Passados dois meses do governo Dilma, já é possível uma primeira avaliação, evidentemente preliminar, da nova presidente e de suas medidas. Uma primeira constatação se impõe: ela age com luz própria, abandonando discretamente, mas seguramente, o papel de criatura que lhe estava reservado. As suas diferenças em relação ao governo anterior são visíveis e podem ser classificadas em dois grandes grupos, um de estilo e forma, outro de conteúdo propriamente dito.
No que diz respeito ao primeiro, convém ressaltar as suas raras aparições púbicas, dedicando-se à gestão, o que é certamente a primeira função de um governante. Não mais temos as aparições cotidianas do ex-presidente Lula, que confundia a arte de governar com um palanque eleitoral constante. Esse traço se acentuou nos últimos anos e semanas de seu mandato, como se a ansiedade de ter de deixar o poder lhe atingisse ainda mais. Muitas de suas declarações eram incoerentes e contraditórias. Agora, a mudança de estilo é total, pois a presidente Dilma pesa suas aparições públicas e transmite mensagens por seus assessores e ministros, resguardando a sua própria imagem. Evita conflitos e não traz as brigas para si.
Entende que sua tarefa básica - a de ser a administração - passa por despachos e controle dos ministros, equacionando outro grande problema, o de ministros que agiam em seus domínios próprios como se fossem senhores feudais. Observa-se que os novos (e velhos) ministros agem diferentemente, evitando declarações que destoem do que consideram as concepções da presidente. Na ausência delas, a cautela passou a ser uma virtude.

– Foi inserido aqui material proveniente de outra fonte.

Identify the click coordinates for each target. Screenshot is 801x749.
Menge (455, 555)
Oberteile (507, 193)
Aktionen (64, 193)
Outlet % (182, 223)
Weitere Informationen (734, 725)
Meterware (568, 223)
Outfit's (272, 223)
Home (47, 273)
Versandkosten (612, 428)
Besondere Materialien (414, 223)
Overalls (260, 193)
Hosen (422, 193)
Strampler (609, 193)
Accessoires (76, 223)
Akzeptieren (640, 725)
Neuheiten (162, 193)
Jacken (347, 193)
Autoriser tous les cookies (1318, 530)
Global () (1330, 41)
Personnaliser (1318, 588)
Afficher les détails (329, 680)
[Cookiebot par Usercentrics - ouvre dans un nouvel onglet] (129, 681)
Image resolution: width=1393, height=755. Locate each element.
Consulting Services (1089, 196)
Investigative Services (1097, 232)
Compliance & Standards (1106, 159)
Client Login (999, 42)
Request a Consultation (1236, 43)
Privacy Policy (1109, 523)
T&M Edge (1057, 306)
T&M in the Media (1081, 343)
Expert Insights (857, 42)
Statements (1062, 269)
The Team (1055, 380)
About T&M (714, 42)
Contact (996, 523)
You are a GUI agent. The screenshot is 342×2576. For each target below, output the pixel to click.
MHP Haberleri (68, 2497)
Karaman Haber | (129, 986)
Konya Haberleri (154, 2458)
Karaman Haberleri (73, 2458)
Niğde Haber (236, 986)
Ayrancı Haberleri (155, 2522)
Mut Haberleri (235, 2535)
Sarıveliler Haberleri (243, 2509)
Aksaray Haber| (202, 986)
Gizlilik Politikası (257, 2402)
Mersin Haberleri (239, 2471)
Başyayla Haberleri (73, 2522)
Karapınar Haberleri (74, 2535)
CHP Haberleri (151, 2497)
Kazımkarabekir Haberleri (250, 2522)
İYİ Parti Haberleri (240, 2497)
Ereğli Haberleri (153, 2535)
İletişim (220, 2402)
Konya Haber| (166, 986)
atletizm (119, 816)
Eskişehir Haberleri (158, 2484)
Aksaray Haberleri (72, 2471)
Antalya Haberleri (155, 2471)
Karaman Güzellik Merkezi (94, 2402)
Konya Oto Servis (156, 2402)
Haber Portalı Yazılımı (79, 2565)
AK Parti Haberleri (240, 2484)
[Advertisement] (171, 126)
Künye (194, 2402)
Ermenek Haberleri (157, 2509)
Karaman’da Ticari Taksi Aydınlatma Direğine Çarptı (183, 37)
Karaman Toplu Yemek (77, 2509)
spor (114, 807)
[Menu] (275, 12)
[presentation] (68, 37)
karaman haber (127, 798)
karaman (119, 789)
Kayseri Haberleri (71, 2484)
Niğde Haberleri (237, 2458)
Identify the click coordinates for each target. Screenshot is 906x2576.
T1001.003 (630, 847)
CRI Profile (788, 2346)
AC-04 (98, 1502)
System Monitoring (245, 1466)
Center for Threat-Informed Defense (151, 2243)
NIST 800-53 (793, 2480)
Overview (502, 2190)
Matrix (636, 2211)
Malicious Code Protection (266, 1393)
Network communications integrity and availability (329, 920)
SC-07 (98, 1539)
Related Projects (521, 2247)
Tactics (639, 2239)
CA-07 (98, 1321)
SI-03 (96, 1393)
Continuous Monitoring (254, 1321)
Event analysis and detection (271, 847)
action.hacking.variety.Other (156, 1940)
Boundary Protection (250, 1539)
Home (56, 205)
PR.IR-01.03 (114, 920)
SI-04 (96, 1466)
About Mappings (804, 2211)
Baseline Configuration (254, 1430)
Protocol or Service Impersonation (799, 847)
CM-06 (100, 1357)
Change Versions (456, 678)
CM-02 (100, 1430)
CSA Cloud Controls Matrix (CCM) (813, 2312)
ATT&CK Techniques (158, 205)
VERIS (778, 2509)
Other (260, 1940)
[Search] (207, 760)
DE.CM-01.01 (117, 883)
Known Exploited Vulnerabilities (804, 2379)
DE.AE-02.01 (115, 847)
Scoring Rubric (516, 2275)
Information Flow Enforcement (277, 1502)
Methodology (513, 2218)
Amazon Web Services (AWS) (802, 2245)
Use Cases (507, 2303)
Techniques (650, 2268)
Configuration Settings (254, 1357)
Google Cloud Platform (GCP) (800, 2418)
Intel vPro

No que diz respeito ao segundo grupo, há mudanças de conteúdo em curso, embora a nova presidente aja com prudência, para não descontentar o seu mentor. É bem verdade que a mudança de estilo pode ser uma simples mudança de forma, mas ela pode sinalizar também para questões substanciais. Citaria duas que merecem atenção: relações exteriores e ajuste fiscal.
Um dos pontos mais criticados, para não dizer mais detestáveis, do governo anterior foi a conivência com as piores ditaduras do planeta, num desprezo manifesto para com a questão dos direitos humanos. As brincadeiras de péssimo gosto com opositores cubanos e iranianos, alguns à beira da morte, foram o ápice de um processo que em muito contribuiu para macular a imagem externa do País. Hoje, ironicamente, os "amigos" e "irmãos" do presidente Lula estão caindo num salutar efeito dominó nos países árabes e muçulmanos, com seus povos se insurgindo contra seus respectivos tiranos, alguns sanguinários do pior tipo, como Kadafi na Líbia. Quem criticava era porque não entendia nada da política externa brasileira. Os resultados estão à vista, basta perguntar aos povos árabes. Felizmente, a nova presidente não está sendo vítima do oportunismo, pois se levantou contra o apedrejamento das mulheres no Irã, sinalizando concretamente, antes dos levantes árabes, que haveria uma inflexão da política externa brasileira em matéria de direitos humanos.
Outro ponto que merece ser destacado é a sua preocupação com o ajuste fiscal, o que se traduz pelo corte anunciado de R$ 50 bilhões e por uma postura firme na negociação e aprovação do novo salário mínimo. É bem verdade que o corte anunciado não foi ainda detalhado nem se sabe se o atual governo continuará a maquiar suas contas via financiamentos ao BNDES por meio de recursos do Tesouro e outras medidas semelhantes. No entanto, um crédito deve ser dado à nova presidente.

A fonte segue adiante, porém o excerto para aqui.